His dishes are imaginative, some bold in flavor and others delicate. 

He is an artist, and his presentations look as if painted on canvas—elegant, uncluttered.

Take, for example, the unusual basket of breads baked on premises with flatbread made of flaxseed. The waitress also brought a beautiful plate of churned fresh butter. I was stunned by the bread, which I could not stop eating. 

For starters, we ordered the vibrant Roasted Beets ($13). It was a medley of black currant bavarois, bronze fennel, and marigold with fresh sprigs of dill sprinkled on top. 

Roasted Beets. (Signe Birck)
Roasted Beets. (Signe Birck)

Tate told me that he was inspired by what he saw at the farm—the earthy beets below the roses. 

The rich and robust King Crab Legs ($19) with squid ink sauce, chanterelle mushrooms, and sea plants, was a revelation. It reminded me of the Spanish philosophy that true flavors include elements from the ocean and the mountains. 

King Crag Legs. (Signe Birck)
King Crag Legs. (Signe Birck)

I loved the delicate and refined, light and subtle flavors of the earth. The Roasted King Trumpet Mushroom ($19) with sauerkraut, spaetzle, and anise hyssop was a sight to behold. 

All I wanted was to admire this superb presentation and combination of dazzling colors and ingredients. It looked like a snow-capped mountain with purple and orange flowers. 

My friend ordered the Guinea Hen ($27) with haricot vert, summer truffle, and wild rice. While the flavors were very nice, I thought the hen was a bit undercooked. 

I was content with the striped bass ($28), a summertime fish, accompanied with coffee-roasted baby carrots, blueberries, and sea urchin sabayon. Here was the absolute essence of sea and earth combined in a single dish.
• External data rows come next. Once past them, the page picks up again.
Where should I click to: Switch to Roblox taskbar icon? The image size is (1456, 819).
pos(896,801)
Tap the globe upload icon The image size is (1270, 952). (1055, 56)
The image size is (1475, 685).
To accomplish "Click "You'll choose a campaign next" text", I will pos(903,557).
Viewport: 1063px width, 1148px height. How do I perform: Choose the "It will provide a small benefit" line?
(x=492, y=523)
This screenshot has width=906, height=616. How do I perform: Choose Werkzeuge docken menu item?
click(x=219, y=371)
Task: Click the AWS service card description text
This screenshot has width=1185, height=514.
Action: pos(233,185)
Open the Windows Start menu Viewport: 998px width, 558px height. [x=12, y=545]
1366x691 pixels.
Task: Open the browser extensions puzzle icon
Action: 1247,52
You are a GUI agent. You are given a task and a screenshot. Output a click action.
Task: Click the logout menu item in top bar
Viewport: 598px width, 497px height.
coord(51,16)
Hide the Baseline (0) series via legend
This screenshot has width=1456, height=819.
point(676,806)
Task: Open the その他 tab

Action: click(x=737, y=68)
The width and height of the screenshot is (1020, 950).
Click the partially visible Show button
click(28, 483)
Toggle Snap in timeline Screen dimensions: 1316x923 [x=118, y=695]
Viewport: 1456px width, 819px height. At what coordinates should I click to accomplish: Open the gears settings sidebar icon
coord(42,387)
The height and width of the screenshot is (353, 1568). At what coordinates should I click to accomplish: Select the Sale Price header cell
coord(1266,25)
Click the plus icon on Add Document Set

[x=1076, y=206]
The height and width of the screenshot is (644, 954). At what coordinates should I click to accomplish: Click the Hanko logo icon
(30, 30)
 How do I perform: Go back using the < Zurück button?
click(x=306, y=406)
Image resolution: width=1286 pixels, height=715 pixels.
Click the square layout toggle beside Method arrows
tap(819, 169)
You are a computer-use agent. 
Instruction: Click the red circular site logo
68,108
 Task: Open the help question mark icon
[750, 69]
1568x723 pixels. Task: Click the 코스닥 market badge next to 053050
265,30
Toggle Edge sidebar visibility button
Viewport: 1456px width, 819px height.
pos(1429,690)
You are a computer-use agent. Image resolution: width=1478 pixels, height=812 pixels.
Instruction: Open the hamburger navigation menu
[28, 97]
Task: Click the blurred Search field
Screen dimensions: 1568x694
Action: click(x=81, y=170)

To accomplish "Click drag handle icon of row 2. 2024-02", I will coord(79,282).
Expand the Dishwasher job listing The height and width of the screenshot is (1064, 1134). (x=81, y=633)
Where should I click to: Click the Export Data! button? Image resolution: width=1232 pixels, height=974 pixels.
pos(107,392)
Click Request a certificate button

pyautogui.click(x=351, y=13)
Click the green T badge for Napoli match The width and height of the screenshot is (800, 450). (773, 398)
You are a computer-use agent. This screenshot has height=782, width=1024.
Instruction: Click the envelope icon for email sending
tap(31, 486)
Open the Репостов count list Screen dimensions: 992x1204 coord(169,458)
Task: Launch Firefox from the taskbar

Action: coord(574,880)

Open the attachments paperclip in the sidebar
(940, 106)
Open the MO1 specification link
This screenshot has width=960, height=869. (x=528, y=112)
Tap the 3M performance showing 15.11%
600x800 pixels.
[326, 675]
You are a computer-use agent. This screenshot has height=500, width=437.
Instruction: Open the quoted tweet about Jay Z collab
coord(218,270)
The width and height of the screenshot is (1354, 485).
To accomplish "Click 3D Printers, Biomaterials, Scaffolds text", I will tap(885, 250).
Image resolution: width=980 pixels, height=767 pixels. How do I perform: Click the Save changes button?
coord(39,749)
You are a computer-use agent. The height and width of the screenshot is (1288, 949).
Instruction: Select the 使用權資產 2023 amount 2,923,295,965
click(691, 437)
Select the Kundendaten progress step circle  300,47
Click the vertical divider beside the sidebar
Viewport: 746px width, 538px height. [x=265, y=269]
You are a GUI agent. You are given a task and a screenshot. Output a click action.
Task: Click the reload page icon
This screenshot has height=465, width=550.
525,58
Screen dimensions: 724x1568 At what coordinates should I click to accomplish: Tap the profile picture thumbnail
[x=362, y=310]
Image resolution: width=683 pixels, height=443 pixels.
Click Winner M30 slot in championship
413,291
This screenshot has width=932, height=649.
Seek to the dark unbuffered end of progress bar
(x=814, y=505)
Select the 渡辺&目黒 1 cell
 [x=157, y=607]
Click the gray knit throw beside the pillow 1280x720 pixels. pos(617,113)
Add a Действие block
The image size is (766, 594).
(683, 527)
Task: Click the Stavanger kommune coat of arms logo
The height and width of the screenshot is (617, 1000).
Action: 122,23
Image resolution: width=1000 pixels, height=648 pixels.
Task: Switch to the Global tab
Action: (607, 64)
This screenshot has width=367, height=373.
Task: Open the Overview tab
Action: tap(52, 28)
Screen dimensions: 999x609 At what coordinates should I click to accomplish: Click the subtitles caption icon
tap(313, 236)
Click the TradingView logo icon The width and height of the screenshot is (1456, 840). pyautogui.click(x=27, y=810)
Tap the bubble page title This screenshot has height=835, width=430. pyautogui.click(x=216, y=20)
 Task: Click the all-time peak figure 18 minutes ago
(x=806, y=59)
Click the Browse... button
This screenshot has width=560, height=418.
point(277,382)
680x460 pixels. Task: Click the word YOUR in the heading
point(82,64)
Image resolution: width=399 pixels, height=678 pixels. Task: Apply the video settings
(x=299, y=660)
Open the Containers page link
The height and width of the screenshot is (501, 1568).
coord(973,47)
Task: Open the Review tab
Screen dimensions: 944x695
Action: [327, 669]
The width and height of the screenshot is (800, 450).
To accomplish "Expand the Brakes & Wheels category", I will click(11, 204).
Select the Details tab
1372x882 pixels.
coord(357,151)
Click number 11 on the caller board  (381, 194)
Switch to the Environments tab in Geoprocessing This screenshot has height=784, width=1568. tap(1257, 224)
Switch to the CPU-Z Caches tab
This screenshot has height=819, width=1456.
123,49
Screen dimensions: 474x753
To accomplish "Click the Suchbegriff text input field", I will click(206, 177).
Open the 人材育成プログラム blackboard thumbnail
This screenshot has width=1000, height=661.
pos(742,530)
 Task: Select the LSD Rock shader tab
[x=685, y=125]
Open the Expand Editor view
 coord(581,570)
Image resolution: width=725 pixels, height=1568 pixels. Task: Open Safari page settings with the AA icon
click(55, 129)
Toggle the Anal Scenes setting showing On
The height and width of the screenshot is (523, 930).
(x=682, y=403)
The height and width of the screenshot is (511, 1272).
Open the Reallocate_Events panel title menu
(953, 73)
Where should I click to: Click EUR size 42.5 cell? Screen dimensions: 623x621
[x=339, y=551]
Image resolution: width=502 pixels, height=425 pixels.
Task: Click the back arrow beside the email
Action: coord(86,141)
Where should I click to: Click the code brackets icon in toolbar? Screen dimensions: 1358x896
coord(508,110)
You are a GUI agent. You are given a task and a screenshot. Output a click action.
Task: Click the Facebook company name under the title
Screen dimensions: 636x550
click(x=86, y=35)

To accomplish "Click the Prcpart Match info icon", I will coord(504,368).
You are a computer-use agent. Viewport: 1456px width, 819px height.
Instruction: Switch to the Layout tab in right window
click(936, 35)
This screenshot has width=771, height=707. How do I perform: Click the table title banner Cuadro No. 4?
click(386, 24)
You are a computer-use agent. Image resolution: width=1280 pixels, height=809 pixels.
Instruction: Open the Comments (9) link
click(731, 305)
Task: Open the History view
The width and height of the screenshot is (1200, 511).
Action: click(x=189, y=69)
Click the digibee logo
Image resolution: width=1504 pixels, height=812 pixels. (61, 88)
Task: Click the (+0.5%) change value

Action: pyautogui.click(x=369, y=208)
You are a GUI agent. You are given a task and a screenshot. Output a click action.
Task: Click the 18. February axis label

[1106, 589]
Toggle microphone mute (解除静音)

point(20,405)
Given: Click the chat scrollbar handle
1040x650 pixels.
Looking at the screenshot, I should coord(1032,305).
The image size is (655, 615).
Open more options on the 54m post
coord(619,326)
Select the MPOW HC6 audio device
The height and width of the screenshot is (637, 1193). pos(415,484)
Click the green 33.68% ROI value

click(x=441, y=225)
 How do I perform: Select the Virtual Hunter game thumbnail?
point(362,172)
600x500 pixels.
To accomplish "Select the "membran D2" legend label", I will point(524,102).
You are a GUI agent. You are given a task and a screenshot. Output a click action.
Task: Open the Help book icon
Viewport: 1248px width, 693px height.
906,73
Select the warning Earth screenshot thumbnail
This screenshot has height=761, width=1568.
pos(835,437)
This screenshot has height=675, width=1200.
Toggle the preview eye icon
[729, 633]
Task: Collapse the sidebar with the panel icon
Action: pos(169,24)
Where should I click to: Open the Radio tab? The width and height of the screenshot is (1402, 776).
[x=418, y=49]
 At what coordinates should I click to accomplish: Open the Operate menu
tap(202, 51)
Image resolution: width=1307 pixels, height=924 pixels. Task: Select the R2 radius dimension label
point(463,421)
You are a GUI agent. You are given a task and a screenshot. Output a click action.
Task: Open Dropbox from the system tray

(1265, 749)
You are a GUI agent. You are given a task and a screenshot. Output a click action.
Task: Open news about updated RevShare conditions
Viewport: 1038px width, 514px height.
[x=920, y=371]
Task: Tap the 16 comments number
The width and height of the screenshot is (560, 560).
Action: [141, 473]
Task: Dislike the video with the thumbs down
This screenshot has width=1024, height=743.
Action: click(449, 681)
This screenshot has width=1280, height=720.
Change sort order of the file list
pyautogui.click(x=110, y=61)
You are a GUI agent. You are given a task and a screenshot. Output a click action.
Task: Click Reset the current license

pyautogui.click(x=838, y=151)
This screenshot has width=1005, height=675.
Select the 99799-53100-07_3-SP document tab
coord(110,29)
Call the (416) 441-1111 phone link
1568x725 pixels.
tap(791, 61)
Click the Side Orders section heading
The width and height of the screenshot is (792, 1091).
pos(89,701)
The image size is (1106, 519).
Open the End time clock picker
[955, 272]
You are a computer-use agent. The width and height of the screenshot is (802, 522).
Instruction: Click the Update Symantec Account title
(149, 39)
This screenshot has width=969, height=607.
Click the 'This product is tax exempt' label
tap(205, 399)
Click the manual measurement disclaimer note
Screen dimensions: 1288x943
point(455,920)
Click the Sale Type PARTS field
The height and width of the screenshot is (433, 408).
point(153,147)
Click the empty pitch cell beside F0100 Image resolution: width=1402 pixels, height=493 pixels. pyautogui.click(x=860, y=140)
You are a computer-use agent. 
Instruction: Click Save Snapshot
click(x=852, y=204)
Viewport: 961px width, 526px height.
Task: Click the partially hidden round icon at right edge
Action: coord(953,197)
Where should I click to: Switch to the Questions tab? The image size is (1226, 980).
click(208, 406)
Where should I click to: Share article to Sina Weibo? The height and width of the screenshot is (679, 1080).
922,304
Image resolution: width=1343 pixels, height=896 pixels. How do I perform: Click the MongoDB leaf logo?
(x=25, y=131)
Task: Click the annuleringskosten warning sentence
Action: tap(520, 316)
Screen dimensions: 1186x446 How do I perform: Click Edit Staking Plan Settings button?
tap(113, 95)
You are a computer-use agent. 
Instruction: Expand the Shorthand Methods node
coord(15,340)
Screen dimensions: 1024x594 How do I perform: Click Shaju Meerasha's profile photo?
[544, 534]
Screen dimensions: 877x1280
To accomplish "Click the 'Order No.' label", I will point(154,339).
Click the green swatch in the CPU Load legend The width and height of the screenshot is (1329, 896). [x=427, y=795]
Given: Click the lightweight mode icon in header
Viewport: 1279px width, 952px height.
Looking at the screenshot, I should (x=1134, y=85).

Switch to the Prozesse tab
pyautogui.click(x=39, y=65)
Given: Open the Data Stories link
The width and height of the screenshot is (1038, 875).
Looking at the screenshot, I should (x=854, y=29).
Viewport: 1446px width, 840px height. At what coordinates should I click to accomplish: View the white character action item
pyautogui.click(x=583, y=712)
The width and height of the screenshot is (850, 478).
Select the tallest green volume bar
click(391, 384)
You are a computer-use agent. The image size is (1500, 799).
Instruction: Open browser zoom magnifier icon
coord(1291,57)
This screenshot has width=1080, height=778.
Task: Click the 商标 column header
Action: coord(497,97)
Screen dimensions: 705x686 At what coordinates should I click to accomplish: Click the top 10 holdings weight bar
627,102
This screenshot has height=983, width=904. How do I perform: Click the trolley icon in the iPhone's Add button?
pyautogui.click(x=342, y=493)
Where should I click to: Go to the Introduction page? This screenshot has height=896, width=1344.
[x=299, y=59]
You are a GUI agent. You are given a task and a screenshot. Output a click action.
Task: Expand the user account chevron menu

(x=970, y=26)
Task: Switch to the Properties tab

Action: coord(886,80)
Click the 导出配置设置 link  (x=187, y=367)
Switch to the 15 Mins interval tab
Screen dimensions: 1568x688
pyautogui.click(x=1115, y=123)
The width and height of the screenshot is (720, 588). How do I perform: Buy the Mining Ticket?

As I was savoring every bite, especially the carrots, I thought of how true Paul Cézanne’s saying is, “The day is coming when a single carrot, freshly observed, will set off a revolution.”

With the same finesse and playful spin, the desserts are provocative and scrumptious like the Panna Cotta ($12) with plums, buckwheat crêpes, or the corn crémeux ($12) with poached apricots, popcorn, and apricot kernel ice cream. 

Corn Crémeux. (Signe Birck)
Corn Crémeux. (Signe Birck)

For a lighter ending try the fresh berries ($12) with strawberry sorbet, buttermilk sorbet, framboise meringue, and toasted grains. 

An enticing wine list at great value is available, as well as artisanal cocktails.

Blenheim is congenial and unpretentious, with friendly and very knowledgeable service, and consideration given to every detail.

Chef’s tasting menus are also available.

Blenheim 
283 W.12th St. 
212-243-7073 
www.BlenheimHill.com
Hours
Lunch: 
Monday–Friday 11 a.m.–3:30 p.m.
Dinner: 
Thursday–Saturday 5:30 p.m.–11 p.m. 
Sunday & Monday 5:30 p.m.–10 p.m. 
Tuesday & Wednesday 5:30 p.m.–10:30 p.m.
Weekend brunch:
Saturdays and Sundays 11 a.m.–5 p.m.